* **How to complete this task**: In the listing below, locate the line containing "Task: Click the 23rd" and the line containing "Given: Open YouTube notifications bell". Output both of them and every line between, exactly as written, and nothing more.

* **The input**:
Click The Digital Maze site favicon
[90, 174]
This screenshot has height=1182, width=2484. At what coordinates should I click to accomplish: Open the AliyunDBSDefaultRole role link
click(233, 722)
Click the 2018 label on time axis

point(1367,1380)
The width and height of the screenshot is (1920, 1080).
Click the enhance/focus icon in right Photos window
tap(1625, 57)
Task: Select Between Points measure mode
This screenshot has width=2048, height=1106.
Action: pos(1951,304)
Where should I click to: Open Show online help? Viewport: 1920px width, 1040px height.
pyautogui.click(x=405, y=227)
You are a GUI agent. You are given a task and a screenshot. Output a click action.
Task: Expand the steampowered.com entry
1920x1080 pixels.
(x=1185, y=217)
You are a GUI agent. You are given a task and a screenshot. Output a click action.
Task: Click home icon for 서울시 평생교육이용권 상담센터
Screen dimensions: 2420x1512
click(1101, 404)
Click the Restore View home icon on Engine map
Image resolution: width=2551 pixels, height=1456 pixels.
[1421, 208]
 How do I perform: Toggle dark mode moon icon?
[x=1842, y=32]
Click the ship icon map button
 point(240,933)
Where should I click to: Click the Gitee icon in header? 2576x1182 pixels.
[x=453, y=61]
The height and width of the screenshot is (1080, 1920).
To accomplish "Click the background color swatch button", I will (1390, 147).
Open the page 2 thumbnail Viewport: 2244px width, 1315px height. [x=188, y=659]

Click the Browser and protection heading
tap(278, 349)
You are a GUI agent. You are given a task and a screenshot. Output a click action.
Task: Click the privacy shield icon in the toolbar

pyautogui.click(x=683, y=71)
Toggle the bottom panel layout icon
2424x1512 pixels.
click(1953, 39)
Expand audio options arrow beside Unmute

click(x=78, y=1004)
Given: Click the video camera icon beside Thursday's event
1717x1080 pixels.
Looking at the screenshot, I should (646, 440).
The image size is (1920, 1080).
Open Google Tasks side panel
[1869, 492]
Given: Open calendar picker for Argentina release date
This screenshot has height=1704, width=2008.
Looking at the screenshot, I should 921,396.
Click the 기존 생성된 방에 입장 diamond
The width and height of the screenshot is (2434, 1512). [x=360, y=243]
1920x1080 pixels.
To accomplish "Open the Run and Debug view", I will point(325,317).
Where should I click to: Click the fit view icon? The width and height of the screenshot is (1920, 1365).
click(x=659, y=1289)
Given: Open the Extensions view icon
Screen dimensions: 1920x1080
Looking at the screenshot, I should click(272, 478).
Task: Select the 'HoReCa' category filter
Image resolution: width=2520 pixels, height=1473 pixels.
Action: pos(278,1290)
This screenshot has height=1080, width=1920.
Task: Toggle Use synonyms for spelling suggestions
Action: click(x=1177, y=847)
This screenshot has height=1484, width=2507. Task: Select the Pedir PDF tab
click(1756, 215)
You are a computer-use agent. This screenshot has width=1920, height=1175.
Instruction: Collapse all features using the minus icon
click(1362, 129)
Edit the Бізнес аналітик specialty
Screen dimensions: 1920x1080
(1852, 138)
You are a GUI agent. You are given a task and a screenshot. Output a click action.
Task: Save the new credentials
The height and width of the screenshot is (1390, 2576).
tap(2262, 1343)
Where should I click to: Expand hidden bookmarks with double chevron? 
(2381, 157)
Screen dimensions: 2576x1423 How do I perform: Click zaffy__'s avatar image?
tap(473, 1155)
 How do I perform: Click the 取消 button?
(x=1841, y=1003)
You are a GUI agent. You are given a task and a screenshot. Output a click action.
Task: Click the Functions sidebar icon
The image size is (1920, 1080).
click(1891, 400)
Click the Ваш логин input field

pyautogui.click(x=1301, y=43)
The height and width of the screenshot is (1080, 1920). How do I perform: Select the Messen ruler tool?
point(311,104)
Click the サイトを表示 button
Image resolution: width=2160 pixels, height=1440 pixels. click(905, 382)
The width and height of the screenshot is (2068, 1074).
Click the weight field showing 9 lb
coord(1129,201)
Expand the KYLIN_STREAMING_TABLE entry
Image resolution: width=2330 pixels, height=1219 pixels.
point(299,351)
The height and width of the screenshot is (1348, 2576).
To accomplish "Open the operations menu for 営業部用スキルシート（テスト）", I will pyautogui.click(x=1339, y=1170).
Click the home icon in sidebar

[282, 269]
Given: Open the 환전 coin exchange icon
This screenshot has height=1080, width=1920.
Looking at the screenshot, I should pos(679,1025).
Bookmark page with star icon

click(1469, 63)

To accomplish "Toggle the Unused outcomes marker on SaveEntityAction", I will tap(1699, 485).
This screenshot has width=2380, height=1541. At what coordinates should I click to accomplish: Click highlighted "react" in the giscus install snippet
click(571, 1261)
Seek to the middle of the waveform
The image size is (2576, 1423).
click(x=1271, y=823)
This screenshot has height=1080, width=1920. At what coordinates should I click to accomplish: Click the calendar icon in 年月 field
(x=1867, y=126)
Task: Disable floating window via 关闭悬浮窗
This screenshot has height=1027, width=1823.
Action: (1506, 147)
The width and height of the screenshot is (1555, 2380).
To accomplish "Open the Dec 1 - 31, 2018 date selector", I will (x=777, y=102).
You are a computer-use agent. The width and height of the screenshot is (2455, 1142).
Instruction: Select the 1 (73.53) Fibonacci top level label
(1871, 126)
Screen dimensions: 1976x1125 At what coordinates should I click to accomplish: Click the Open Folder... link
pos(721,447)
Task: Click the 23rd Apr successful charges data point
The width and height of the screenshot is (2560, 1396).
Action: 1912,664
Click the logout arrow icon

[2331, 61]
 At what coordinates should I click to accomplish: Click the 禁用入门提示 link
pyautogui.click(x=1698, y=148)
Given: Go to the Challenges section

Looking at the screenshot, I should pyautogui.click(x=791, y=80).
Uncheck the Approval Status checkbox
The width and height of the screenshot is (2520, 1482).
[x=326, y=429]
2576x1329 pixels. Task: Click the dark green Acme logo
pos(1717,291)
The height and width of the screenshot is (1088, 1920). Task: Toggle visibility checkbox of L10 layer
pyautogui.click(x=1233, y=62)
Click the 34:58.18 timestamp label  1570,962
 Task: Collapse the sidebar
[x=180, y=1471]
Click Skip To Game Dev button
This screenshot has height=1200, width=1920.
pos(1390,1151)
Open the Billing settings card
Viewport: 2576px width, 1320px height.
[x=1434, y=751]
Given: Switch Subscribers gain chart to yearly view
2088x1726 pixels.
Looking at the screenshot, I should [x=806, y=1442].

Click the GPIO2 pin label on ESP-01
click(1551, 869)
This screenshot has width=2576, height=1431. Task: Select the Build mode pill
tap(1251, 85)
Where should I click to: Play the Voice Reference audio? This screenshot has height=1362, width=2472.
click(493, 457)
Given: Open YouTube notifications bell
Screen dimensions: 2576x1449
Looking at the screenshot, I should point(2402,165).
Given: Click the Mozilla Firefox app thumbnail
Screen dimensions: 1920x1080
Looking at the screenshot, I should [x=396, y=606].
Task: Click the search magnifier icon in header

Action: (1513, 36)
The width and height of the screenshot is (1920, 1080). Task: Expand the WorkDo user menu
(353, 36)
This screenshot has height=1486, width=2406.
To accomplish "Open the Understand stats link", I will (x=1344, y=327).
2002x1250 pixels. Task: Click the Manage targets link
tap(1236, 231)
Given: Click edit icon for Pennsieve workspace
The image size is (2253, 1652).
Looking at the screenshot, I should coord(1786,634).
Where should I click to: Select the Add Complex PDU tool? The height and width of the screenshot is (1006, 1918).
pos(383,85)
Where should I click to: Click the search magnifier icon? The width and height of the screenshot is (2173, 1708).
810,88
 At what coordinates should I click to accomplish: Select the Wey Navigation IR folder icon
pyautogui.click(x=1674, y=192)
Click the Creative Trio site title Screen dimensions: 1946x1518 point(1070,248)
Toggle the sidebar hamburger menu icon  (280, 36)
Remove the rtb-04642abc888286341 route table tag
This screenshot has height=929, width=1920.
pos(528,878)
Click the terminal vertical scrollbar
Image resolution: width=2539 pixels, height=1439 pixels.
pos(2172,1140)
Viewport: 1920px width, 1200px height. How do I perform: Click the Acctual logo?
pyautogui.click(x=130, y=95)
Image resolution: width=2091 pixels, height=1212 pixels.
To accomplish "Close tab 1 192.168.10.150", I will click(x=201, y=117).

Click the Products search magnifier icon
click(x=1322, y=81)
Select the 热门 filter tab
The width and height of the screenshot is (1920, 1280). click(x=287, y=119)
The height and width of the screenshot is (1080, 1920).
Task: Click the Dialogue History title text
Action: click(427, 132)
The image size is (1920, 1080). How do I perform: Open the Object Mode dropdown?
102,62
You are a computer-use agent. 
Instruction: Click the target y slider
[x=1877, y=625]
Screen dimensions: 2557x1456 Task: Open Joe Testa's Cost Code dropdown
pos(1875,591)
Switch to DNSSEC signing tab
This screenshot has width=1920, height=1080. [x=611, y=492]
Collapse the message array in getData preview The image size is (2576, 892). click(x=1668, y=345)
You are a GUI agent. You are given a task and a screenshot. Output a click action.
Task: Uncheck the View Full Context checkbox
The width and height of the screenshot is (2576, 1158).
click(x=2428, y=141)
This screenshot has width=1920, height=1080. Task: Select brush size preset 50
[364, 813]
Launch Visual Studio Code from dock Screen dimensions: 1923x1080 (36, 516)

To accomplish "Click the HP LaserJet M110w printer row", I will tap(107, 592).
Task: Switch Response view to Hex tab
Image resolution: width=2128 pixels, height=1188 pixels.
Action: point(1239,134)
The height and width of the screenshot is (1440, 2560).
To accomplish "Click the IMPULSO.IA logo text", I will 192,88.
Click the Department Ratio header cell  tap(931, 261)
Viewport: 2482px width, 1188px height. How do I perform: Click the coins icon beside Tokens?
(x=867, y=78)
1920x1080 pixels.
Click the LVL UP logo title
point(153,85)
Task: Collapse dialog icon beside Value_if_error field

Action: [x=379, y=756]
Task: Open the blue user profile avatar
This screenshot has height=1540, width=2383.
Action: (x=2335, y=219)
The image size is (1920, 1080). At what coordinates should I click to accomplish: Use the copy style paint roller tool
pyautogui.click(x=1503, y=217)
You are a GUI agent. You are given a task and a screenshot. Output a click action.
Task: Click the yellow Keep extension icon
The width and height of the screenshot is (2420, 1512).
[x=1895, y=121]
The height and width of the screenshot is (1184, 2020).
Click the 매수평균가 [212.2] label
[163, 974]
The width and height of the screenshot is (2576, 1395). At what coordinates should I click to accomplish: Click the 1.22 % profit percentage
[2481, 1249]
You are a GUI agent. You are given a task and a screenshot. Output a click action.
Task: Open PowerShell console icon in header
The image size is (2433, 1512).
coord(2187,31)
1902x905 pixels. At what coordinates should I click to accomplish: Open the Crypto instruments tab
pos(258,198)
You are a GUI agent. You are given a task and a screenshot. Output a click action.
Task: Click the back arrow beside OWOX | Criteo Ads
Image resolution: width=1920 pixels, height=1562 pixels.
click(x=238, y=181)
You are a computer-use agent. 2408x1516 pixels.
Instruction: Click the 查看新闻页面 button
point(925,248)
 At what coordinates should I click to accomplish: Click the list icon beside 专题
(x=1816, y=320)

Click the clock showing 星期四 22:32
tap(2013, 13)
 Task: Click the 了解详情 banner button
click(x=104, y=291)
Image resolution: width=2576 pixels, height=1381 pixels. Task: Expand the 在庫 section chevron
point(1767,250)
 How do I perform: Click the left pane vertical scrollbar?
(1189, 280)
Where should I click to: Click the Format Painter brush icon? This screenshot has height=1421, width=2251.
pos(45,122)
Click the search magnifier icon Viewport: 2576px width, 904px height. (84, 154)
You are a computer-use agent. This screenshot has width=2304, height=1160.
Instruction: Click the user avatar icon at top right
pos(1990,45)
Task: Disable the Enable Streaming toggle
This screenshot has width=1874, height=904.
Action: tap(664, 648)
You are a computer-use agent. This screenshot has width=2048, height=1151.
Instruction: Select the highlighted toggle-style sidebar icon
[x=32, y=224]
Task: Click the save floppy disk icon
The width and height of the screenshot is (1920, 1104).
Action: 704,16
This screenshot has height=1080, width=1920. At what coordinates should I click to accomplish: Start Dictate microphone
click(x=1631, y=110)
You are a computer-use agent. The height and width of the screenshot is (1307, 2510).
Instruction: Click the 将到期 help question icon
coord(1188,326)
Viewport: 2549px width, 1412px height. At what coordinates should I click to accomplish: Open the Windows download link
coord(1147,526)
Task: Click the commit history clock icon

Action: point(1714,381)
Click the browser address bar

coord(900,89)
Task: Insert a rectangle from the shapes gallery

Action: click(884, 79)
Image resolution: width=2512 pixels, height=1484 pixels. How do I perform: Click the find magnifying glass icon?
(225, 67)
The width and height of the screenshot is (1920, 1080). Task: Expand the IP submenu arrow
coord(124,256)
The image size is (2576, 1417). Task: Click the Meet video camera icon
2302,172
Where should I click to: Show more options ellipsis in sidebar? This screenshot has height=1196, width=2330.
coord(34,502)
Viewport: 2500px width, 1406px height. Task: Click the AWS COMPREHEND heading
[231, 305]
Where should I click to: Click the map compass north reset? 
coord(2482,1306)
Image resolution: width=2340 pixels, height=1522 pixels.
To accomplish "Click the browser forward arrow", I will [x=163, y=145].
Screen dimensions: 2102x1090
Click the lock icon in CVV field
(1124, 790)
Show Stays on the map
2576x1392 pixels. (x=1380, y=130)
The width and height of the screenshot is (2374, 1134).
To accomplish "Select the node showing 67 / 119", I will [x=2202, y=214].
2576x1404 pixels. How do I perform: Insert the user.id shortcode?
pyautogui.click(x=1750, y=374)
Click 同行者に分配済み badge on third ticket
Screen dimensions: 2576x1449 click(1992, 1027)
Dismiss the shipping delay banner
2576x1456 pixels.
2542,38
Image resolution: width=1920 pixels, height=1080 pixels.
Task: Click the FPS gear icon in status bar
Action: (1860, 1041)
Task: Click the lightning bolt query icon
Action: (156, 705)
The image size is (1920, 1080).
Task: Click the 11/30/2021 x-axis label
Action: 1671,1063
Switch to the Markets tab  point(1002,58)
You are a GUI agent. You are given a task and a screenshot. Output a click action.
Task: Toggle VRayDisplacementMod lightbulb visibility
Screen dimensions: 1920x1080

* **Your response**:
Task: Click the 23rd Apr successful charges data point
The width and height of the screenshot is (2560, 1396).
Action: 1912,664
Click the logout arrow icon

[2331, 61]
 At what coordinates should I click to accomplish: Click the 禁用入门提示 link
pyautogui.click(x=1698, y=148)
Given: Go to the Challenges section

Looking at the screenshot, I should pyautogui.click(x=791, y=80).
Uncheck the Approval Status checkbox
The width and height of the screenshot is (2520, 1482).
[x=326, y=429]
2576x1329 pixels. Task: Click the dark green Acme logo
pos(1717,291)
The height and width of the screenshot is (1088, 1920). Task: Toggle visibility checkbox of L10 layer
pyautogui.click(x=1233, y=62)
Click the 34:58.18 timestamp label  1570,962
 Task: Collapse the sidebar
[x=180, y=1471]
Click Skip To Game Dev button
This screenshot has height=1200, width=1920.
pos(1390,1151)
Open the Billing settings card
Viewport: 2576px width, 1320px height.
[x=1434, y=751]
Given: Switch Subscribers gain chart to yearly view
2088x1726 pixels.
Looking at the screenshot, I should [x=806, y=1442].

Click the GPIO2 pin label on ESP-01
click(1551, 869)
This screenshot has width=2576, height=1431. Task: Select the Build mode pill
tap(1251, 85)
Where should I click to: Play the Voice Reference audio? This screenshot has height=1362, width=2472.
click(493, 457)
Given: Open YouTube notifications bell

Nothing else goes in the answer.